The first signs of the hubris stage are usually spotted on the back benches, and sure enough there were calls last week for the tax increases of 1993 to be reversed now that the budget deficit has started to improve. Fortunately, the Chancellor moved quickly to quash this absurd speculation about tax cuts. But in case there are any remaining doubts, it cannot be emphasised too strongly that the Lamont/Clarke fiscal tightening was the absolute mimimum required, and that it has only barely placed the UK government in the sustainable zone on its public debt.

Anyone who persists in calling for tax cuts when the budget deficit remains above 7 per cent of GDP should call in at the shrink on the way to work this morning.

The only hope of avoiding the mistakes of the past is consciously to lean towards making policy mistakes in the opposite direction. Two years ago, when the economy was just stabilising at the bottom of the recession, it was appropriate to bias policy in an expansionary direction because the consequences of holding policy too tight were much more damaging than the opposite.

Now the risk/reward ratio has changed. Although it may conceivably turn out that policy is a little too tight as the tax rises take effect, the recovery is sufficiently well entrenched to survive any such policy mistake fairly comfortably. And a policy mistake in the other direction could easily result in inflation pressure down the road which would be harder to reverse.

When the Treasury Forecasting Panel met in February, we argued that the tax increases in April would not seriously dent the recovery, which was switching from consumer-led to company-led.

EITHER WAY FOR RATES

The conclusion was: 'We are now closer to the point at which we might recommend an increase in interest rates.
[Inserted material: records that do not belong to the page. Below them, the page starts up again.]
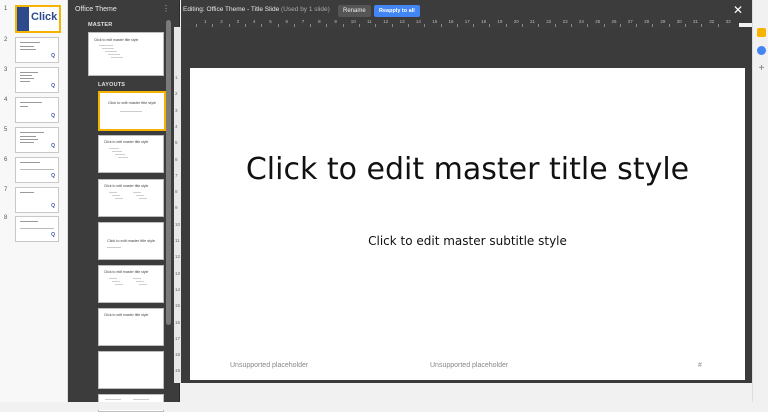 Image resolution: width=768 pixels, height=412 pixels. Describe the element at coordinates (168, 172) in the screenshot. I see `panel-scrollbar` at that location.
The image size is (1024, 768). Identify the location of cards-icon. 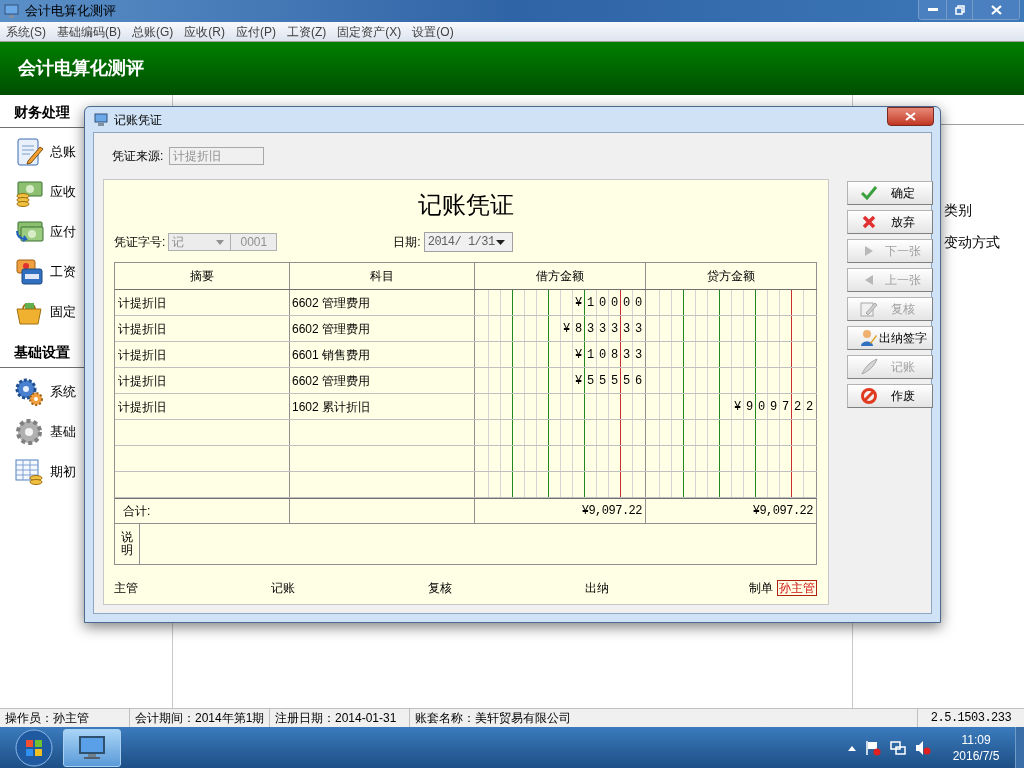
(29, 272).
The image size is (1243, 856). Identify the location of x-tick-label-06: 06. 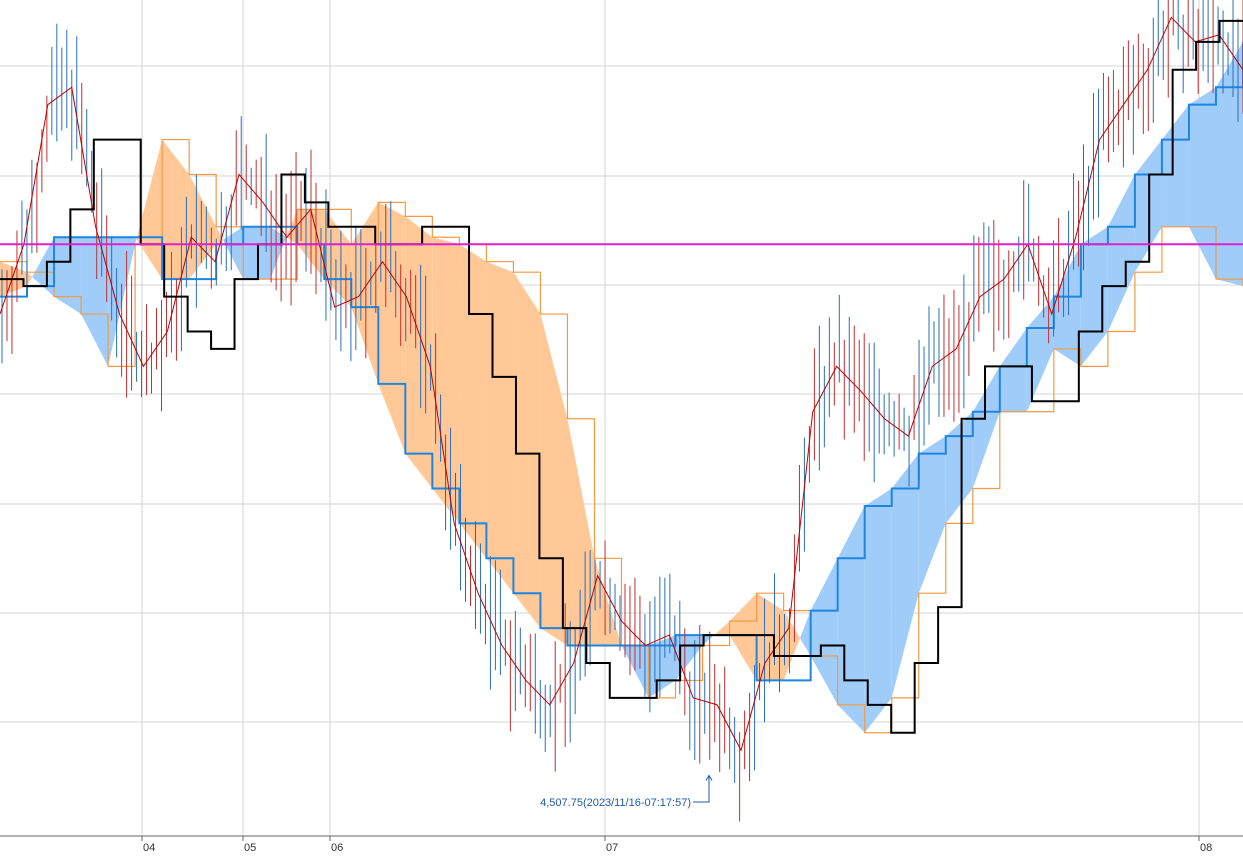
(337, 848).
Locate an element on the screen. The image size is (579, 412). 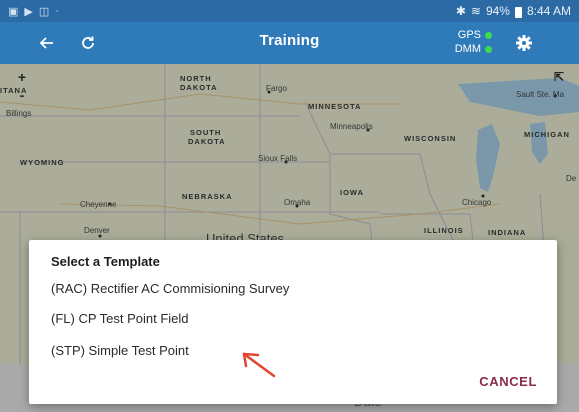
cancel-button: CANCEL is located at coordinates (508, 382).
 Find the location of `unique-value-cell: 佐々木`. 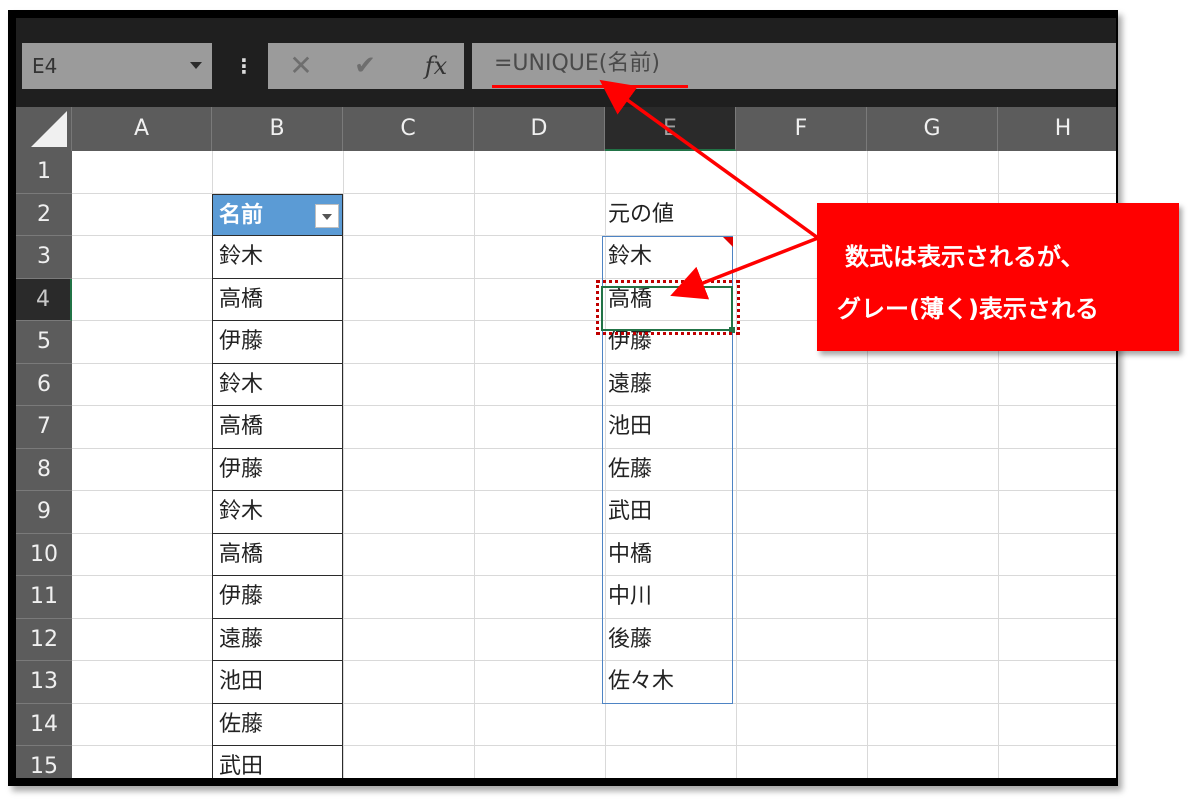

unique-value-cell: 佐々木 is located at coordinates (668, 682).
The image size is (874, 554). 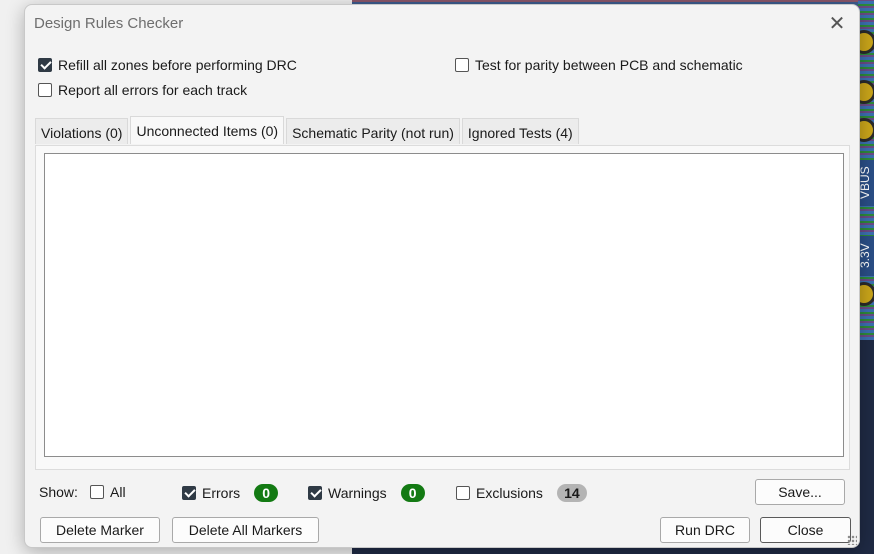 What do you see at coordinates (852, 540) in the screenshot?
I see `resize-grip-icon` at bounding box center [852, 540].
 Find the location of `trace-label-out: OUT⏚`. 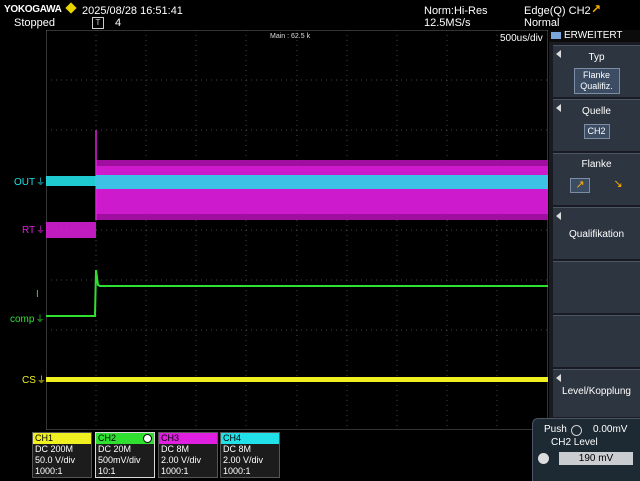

Our presumption, therefore, is no longer that the next change in interest rates is bound to be downwards: it could be either up or down.'

This switch from an expansionary policy bias to neutrality was greeted with a certain amount of derision from some commentators, who still persist even now in extracting every ounce of bad news from economic figures that are basically upbeat. But it was the right judgement, and I am pleased to note from the minutes of Treasury/Bank of England meetings that it was a judgement simultaneously reached by Eddie George.

My impression is that the prevailing view in the Treasury, on the other hand, is that the Panel went a bit too far in specifically mentioning the possibility of base rate rises. This had an impact in the financial markets which was not welcome. But the real test of whether the new regime is serious about monetary stability is whether the authorities will be willing to raise base rates or tighten fiscal policy when they do not have to - in other words when there is no sterling crisis, and no immediate sign of rising inflation.
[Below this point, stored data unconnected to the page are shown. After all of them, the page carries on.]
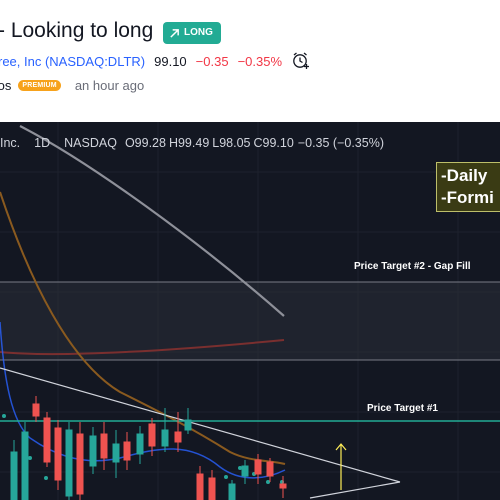 The height and width of the screenshot is (500, 500). What do you see at coordinates (77, 30) in the screenshot?
I see `idea-title: - Looking to long` at bounding box center [77, 30].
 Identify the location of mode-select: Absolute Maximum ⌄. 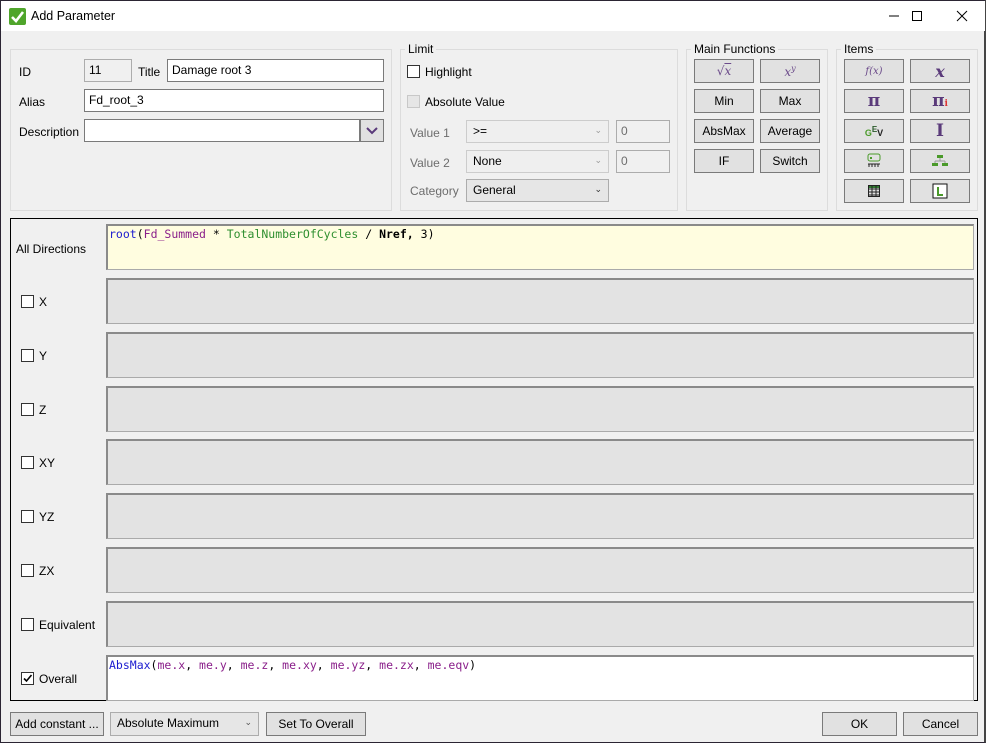
(184, 724).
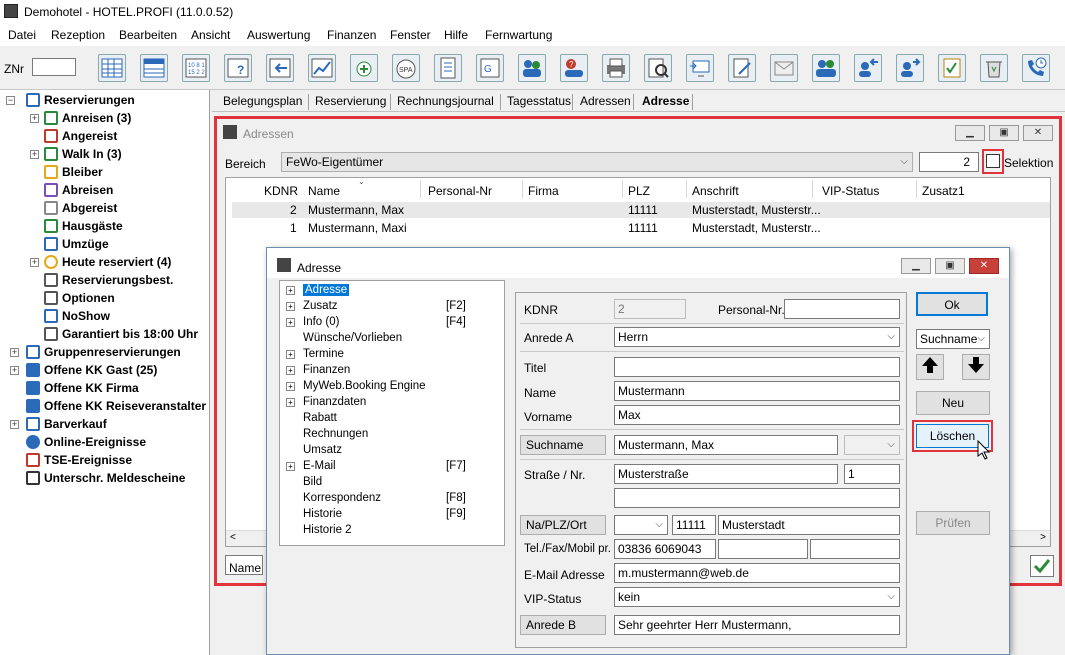  I want to click on search-document-icon, so click(658, 68).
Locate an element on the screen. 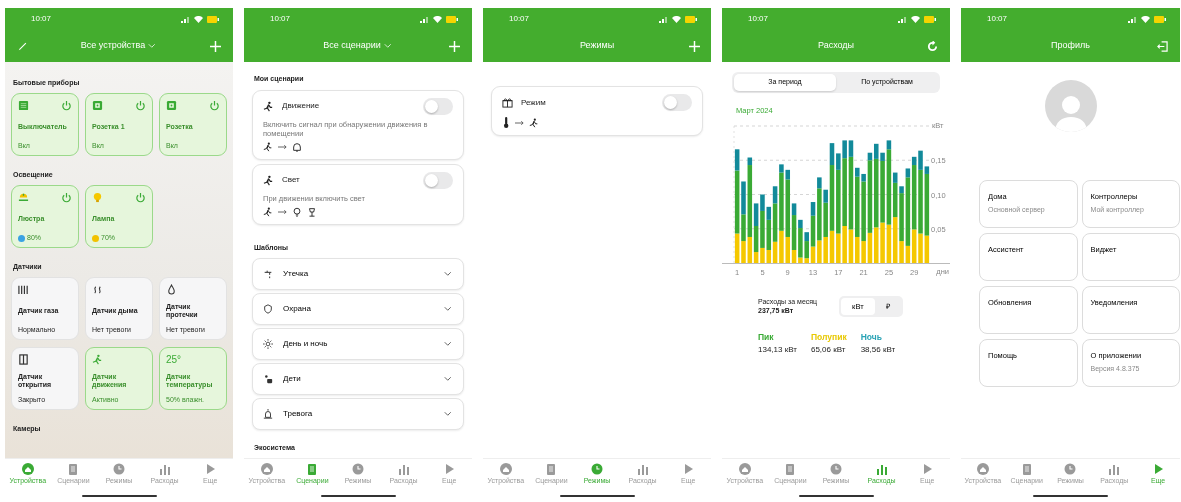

Action will need to be taken, and defended to the public, when there is no obvious trouble brewing, other than a decline in the estimated gap between actual and potential output.
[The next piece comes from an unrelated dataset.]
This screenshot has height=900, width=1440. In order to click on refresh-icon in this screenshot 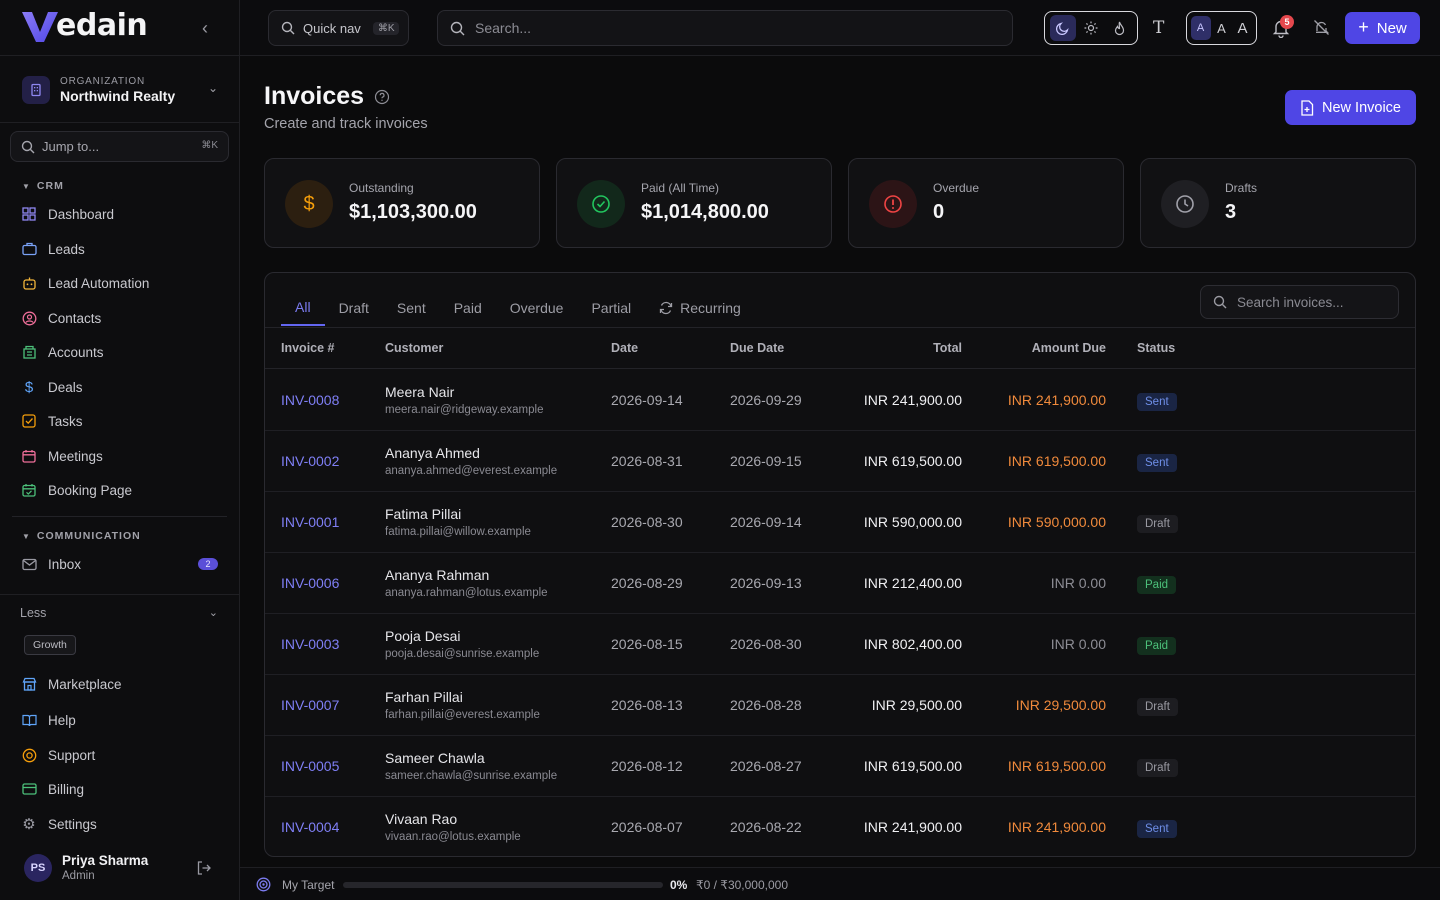, I will do `click(666, 308)`.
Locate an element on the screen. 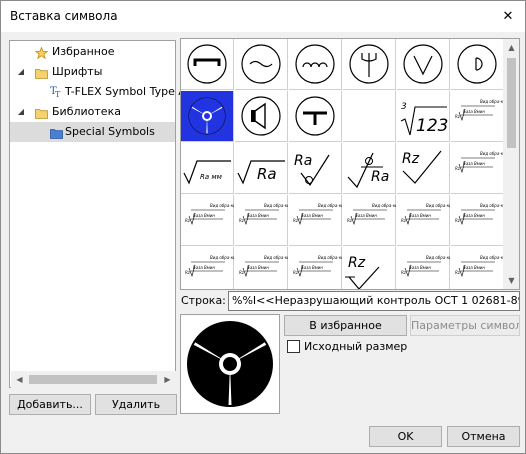 Image resolution: width=526 pixels, height=454 pixels. symbol-cell-empty is located at coordinates (370, 116).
This is the only way that inflation will be held permanently at the low end of the government's 1-4 per cent target range, but such action will of course mean that some calculated risks will need to be taken with the economic upswing at an awkward time in the political cycle. If he remains Chancellor, Mr Clarke's long- term political reputation will turn on whether he is willing, towards the end of this year, to tighten economic policy out of a clear blue sky.